O sócio-gerente de um lar da Maia está a ser julgado por alegada burla de 194 mil euros a dois idosos, através de contratos vitalícios, entrega de cheques, dação de imóvel e transferências bancárias. O arguido defende que os utentes “tinham consciência do que faziam”.
Começou esta quinta-feira, no Tribunal de Matosinhos, o julgamento do sócio-gerente de um lar situado na Rua Levadinha, em Pedrouços, acusado de burla qualificada e falsificação de documentos, na forma continuada, contra dois utentes com cerca de 90 anos.

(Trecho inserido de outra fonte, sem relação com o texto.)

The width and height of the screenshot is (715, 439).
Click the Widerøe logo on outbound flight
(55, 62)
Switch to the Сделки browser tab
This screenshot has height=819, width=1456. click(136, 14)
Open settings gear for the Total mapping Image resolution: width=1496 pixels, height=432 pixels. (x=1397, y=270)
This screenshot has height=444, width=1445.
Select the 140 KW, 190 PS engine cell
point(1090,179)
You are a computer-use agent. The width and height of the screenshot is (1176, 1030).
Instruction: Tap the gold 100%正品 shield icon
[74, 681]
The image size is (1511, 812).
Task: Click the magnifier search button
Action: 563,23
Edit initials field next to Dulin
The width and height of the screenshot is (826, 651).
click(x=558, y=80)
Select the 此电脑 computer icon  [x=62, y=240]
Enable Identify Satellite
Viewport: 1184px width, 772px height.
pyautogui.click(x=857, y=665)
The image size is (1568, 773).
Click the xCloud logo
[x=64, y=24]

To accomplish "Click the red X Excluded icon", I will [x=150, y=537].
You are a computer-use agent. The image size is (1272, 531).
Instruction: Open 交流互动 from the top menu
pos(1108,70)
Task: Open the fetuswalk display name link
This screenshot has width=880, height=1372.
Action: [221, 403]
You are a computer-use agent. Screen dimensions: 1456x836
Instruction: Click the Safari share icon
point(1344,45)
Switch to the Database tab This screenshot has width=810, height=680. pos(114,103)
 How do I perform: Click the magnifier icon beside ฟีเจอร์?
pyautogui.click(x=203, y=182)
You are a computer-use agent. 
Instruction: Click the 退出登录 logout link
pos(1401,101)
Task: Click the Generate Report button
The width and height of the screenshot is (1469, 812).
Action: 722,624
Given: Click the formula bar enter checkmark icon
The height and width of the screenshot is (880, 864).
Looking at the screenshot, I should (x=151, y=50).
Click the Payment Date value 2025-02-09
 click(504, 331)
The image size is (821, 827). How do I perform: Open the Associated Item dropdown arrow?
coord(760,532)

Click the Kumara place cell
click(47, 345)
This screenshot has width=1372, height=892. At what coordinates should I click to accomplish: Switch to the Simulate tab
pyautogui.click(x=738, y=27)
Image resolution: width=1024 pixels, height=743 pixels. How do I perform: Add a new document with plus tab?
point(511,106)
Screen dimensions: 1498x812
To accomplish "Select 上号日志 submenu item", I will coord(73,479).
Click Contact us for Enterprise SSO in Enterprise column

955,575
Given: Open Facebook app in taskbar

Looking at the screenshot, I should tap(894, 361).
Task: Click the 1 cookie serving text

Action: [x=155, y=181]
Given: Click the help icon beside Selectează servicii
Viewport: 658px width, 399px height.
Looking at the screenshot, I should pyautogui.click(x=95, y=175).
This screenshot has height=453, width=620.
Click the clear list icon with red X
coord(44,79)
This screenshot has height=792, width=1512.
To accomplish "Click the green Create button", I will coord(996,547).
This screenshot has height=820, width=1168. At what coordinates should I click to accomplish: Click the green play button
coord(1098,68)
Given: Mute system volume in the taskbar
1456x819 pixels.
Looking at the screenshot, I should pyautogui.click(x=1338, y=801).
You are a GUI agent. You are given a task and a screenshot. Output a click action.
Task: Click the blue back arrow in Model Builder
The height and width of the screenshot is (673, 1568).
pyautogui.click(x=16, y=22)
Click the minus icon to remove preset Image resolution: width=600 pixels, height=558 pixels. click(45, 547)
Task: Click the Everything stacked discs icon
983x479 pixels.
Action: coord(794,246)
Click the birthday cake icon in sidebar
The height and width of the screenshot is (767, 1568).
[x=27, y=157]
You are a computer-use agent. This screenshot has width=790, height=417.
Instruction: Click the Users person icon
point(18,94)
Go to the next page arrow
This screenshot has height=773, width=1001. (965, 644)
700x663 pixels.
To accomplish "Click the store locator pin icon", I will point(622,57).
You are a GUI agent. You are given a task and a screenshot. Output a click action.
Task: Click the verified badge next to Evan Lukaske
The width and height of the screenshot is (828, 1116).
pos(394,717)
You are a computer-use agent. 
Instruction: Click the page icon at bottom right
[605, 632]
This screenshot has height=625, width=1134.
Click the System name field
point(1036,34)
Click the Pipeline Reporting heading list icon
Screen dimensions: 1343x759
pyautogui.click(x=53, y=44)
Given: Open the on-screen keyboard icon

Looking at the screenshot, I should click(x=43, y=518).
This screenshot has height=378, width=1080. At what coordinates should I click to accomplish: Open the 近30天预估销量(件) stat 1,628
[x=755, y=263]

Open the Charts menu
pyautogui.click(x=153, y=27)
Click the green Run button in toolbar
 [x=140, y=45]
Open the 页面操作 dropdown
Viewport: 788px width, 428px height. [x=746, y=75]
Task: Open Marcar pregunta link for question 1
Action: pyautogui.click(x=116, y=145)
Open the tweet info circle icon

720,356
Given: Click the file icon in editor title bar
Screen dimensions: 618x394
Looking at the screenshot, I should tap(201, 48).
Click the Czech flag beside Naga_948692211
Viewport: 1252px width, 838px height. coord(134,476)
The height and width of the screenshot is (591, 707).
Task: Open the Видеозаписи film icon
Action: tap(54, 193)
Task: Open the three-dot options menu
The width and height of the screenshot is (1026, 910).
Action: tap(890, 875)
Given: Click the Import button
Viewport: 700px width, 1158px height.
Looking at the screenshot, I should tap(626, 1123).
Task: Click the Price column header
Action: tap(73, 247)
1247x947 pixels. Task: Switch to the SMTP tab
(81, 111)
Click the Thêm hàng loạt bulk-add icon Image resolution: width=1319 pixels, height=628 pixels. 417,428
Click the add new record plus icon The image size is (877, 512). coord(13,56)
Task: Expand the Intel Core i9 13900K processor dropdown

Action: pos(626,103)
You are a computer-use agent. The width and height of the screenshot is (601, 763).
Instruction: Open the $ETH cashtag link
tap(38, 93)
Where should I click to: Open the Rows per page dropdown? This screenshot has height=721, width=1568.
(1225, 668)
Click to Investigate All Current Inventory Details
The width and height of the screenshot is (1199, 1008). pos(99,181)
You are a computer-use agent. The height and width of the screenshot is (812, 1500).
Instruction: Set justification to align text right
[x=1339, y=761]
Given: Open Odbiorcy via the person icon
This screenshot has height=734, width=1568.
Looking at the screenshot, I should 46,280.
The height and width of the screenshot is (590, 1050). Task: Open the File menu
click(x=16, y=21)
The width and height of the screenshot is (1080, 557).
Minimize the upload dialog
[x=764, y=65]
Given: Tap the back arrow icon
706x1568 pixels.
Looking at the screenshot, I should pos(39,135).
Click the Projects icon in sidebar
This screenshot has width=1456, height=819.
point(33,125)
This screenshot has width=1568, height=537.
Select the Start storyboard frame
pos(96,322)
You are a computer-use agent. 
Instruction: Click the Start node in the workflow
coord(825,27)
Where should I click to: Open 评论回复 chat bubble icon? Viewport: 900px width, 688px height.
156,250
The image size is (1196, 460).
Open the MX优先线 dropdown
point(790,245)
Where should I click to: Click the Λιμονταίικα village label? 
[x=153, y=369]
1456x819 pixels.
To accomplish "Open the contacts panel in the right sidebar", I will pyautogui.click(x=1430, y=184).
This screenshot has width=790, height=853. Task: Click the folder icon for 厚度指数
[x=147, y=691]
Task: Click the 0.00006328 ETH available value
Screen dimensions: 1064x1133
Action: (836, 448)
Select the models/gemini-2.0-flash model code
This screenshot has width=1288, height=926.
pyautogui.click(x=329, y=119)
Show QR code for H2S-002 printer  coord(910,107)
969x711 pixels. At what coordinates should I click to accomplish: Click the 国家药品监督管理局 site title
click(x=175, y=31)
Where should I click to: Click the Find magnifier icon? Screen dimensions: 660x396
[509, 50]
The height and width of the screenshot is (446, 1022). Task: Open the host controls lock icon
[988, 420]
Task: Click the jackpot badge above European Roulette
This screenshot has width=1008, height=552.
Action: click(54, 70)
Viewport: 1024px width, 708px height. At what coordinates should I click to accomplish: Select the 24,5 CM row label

Segundo o Ministério Público, citado pelo Jornal de Notícias, entre 2017 e 2020, o arguido e a sua esposa, também gestora do lar, terão levado a cabo um plano para se apropriar do património do casal, explorando a sua vulnerabilidade física e psíquica. O prejuízo global é estimado em 194.402,35 euros.
Em tribunal, de acordo com o mesmo jornal, o sócio-gerente afirmou que os idosos tinham discernimento e que todos os acordos foram feitos com conhecimento e consentimento. O contrato de permanência no lar terá sido celebrado em regime vitalício, com a entrega inicial de uma joia de 70 mil euros e a promessa de dação da casa do casal em Pedrouços, caso estivessem satisfeitos ao fim de um ano.
Essa promessa transformou-se, segundo o arguido, numa dívida. Em agosto de 2018, foi feito um aditamento ao contrato inicial, fixando a joia em 134.980 euros, a pagar através da transferência da habitação. A casa foi vendida em 2022 por 110 mil euros ao filho dos arguidos, entretanto gerente da sociedade.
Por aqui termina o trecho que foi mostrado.